▶ _TASK STATEMENT_
Could you give the Exxon Valdez article again from "On 31 December" to "may have contributed.", switching "herring" to "salmon"?

*** GIVEN PASSAGE Section Begins ***

Victims of the Exxon Valdez. Photo: Wikipedia
A Toxic Legacy: Don't Forget, We Need to Prevent the Next One
Naomi Lubick of Nature has a great piece about the Exxon Valdez oil spill. She looks back at what actually happened on March 24th, 1989, and then looks at the implications: Impact on ecosystems then and now, what was done to clean it, how long for oil to disappear, did anything good come out of this disaster, what about people living in Alaska?
Cleaning up. Photo: Public Domain
You can read the whole thing here, but here's a highlight:
Ten years after the spill, ecologists estimated that between 100,000 and 700,000 birds had died because of oil exposure, based on an extrapolation of the number of oiled carcasses collected on beaches and from the water. While many species are now back up to pre-spill levels, or are recovering well, two have not recovered at all: pigeon guillemots and Pacific herring.
On 31 December 2008, the Exxon Valdez Oil Spill Trustee Council submitted a recovery plan for the herring, an economically important fish in the region. But some argue that the oil spill may not have been responsible for the demise of the herring fishery. Overfishing or other ecosystem shifts, such as an increase in disease or decline in available food sources for the fish, may have contributed.

*** GIVEN PASSAGE Section Ends ***
*** DATA SECTION Section Begins ***

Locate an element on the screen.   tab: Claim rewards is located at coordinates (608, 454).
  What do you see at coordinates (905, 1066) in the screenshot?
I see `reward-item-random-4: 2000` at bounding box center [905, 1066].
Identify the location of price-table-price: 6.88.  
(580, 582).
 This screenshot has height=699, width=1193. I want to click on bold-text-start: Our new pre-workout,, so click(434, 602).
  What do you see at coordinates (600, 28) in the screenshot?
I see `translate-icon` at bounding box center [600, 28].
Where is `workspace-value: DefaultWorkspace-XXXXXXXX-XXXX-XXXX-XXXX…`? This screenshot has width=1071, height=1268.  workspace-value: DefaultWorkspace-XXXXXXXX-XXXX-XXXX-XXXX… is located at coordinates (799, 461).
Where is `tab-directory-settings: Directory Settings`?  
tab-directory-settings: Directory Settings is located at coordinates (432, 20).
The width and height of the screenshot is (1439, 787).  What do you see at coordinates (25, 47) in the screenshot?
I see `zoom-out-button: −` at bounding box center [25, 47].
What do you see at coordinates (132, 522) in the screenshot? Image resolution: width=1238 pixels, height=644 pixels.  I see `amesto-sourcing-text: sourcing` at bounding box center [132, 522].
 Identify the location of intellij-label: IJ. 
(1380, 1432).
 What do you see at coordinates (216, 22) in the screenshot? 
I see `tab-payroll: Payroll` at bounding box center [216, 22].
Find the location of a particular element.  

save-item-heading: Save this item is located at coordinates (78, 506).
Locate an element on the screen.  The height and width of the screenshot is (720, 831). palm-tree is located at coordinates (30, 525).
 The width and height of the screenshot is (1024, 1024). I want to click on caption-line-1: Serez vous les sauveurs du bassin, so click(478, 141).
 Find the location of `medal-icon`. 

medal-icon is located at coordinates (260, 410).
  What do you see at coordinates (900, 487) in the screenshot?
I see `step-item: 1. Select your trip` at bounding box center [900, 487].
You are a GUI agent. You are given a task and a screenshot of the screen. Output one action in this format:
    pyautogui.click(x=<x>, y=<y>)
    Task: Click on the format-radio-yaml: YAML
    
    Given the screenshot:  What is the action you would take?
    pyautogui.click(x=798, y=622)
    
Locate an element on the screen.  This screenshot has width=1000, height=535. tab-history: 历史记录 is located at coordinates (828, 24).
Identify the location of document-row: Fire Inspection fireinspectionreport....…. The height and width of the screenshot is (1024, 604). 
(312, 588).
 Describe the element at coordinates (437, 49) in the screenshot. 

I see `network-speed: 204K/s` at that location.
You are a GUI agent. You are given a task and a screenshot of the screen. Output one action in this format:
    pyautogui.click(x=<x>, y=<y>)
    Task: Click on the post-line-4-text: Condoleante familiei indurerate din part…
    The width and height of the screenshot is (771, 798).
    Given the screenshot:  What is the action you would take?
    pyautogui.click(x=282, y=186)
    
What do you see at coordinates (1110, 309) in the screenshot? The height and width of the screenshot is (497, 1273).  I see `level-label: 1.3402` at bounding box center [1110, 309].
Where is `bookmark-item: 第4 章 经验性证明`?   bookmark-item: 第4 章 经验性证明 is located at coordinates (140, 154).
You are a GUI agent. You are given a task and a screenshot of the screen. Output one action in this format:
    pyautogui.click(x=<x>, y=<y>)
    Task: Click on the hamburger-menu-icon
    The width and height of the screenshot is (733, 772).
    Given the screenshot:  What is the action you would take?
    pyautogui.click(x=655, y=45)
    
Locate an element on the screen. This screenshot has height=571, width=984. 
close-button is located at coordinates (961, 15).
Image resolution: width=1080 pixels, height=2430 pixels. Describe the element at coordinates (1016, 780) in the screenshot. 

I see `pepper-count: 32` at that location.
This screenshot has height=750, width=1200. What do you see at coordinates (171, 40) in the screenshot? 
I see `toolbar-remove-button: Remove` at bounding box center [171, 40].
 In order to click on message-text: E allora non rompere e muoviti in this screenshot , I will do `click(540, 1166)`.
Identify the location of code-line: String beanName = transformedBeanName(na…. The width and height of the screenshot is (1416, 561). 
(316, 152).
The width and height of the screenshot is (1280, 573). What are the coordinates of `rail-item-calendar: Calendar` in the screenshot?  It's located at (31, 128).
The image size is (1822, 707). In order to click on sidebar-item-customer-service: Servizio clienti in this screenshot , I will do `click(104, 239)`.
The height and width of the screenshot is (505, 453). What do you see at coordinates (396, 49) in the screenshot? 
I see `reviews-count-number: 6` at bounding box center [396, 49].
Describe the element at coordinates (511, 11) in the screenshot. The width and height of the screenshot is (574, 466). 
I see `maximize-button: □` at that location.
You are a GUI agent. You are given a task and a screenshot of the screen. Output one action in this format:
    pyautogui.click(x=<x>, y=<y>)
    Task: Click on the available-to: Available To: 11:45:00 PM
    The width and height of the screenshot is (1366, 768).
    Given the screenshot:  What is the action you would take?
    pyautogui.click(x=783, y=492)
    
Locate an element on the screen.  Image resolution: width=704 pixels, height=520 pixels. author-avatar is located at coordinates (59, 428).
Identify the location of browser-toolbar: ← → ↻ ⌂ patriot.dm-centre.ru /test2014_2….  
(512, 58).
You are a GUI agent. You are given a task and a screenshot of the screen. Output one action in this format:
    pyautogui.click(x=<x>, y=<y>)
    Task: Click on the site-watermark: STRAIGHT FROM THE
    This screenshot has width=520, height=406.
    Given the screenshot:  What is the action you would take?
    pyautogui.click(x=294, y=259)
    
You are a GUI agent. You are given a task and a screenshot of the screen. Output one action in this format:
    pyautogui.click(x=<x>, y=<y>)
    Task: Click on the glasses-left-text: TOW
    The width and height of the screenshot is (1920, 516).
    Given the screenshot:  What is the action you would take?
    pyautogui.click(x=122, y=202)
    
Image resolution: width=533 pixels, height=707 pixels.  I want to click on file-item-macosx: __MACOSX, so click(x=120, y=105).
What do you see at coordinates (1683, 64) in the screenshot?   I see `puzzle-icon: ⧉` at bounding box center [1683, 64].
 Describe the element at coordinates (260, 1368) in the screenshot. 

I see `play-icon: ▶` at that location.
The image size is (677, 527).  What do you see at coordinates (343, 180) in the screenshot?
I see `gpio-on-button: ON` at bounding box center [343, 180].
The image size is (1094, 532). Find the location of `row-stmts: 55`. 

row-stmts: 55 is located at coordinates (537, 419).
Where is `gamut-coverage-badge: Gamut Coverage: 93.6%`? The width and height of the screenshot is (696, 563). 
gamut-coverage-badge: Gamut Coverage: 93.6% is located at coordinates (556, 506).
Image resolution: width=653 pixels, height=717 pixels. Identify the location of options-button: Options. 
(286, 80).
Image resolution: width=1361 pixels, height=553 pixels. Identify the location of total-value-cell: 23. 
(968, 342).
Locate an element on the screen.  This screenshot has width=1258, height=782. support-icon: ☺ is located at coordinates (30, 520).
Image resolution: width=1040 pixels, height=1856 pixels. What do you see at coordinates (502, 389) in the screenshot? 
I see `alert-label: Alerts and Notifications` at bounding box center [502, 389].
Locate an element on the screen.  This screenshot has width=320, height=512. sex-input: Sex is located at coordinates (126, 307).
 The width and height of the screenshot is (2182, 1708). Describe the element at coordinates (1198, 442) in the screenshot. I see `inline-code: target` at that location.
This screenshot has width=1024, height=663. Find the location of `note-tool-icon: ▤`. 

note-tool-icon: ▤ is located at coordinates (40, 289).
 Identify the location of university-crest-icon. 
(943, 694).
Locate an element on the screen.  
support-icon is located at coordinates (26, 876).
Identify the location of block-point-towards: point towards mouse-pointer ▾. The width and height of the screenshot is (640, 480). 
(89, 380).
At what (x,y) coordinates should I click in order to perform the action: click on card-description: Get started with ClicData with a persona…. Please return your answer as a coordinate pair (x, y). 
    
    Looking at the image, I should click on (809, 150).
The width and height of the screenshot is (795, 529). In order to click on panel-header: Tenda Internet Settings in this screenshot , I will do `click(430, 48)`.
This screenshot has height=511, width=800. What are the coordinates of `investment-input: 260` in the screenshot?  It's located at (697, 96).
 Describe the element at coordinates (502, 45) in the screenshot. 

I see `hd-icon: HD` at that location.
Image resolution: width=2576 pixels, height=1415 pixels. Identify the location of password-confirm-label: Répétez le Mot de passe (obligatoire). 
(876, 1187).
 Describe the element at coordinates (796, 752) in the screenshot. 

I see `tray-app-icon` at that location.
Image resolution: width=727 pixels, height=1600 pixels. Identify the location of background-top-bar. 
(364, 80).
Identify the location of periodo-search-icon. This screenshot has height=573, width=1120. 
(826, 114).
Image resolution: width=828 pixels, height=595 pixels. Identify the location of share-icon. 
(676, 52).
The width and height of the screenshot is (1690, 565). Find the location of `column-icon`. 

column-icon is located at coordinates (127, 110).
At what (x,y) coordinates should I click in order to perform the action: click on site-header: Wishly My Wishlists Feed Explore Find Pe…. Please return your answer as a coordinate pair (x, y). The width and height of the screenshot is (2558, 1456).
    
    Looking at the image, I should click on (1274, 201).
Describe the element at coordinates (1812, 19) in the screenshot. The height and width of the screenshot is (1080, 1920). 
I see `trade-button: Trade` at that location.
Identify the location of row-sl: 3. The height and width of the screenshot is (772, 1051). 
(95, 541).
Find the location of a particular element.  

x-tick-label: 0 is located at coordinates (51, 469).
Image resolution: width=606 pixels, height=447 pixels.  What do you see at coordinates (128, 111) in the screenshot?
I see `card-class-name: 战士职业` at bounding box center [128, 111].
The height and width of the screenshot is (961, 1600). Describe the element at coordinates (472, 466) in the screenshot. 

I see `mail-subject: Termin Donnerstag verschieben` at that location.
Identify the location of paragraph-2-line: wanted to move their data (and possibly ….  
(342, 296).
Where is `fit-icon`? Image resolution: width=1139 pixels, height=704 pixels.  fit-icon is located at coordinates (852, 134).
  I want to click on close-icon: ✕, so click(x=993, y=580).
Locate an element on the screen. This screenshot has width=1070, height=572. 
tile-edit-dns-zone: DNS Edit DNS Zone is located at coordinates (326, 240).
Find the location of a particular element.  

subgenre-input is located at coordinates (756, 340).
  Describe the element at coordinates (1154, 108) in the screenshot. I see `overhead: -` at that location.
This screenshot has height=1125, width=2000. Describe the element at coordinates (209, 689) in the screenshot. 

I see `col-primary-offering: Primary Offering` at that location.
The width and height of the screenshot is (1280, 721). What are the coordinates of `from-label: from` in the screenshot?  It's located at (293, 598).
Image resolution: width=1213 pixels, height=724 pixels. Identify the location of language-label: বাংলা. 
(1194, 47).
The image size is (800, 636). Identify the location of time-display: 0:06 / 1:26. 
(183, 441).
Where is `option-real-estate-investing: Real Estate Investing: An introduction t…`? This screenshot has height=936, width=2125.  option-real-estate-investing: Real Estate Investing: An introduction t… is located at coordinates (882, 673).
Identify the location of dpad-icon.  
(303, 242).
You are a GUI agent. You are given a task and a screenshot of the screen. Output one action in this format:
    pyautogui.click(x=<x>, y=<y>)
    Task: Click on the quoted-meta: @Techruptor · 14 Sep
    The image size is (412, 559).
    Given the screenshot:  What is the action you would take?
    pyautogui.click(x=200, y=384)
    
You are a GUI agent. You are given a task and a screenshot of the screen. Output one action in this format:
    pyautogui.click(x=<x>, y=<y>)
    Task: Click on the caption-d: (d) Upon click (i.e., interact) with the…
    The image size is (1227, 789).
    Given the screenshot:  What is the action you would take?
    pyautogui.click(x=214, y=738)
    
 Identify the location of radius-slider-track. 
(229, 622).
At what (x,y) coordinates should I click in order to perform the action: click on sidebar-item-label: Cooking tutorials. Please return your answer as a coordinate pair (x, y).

*** DATA SECTION Section Ends ***

▶ _RESPONSE TO THE TASK_
On 31 December 2008, the Exxon Valdez Oil Spill Trustee Council submitted a recovery plan for the salmon, an economically important fish in the region. But some argue that the oil spill may not have been responsible for the demise of the salmon fishery. Overfishing or other ecosystem shifts, such as an increase in disease or decline in available food sources for the fish, may have contributed.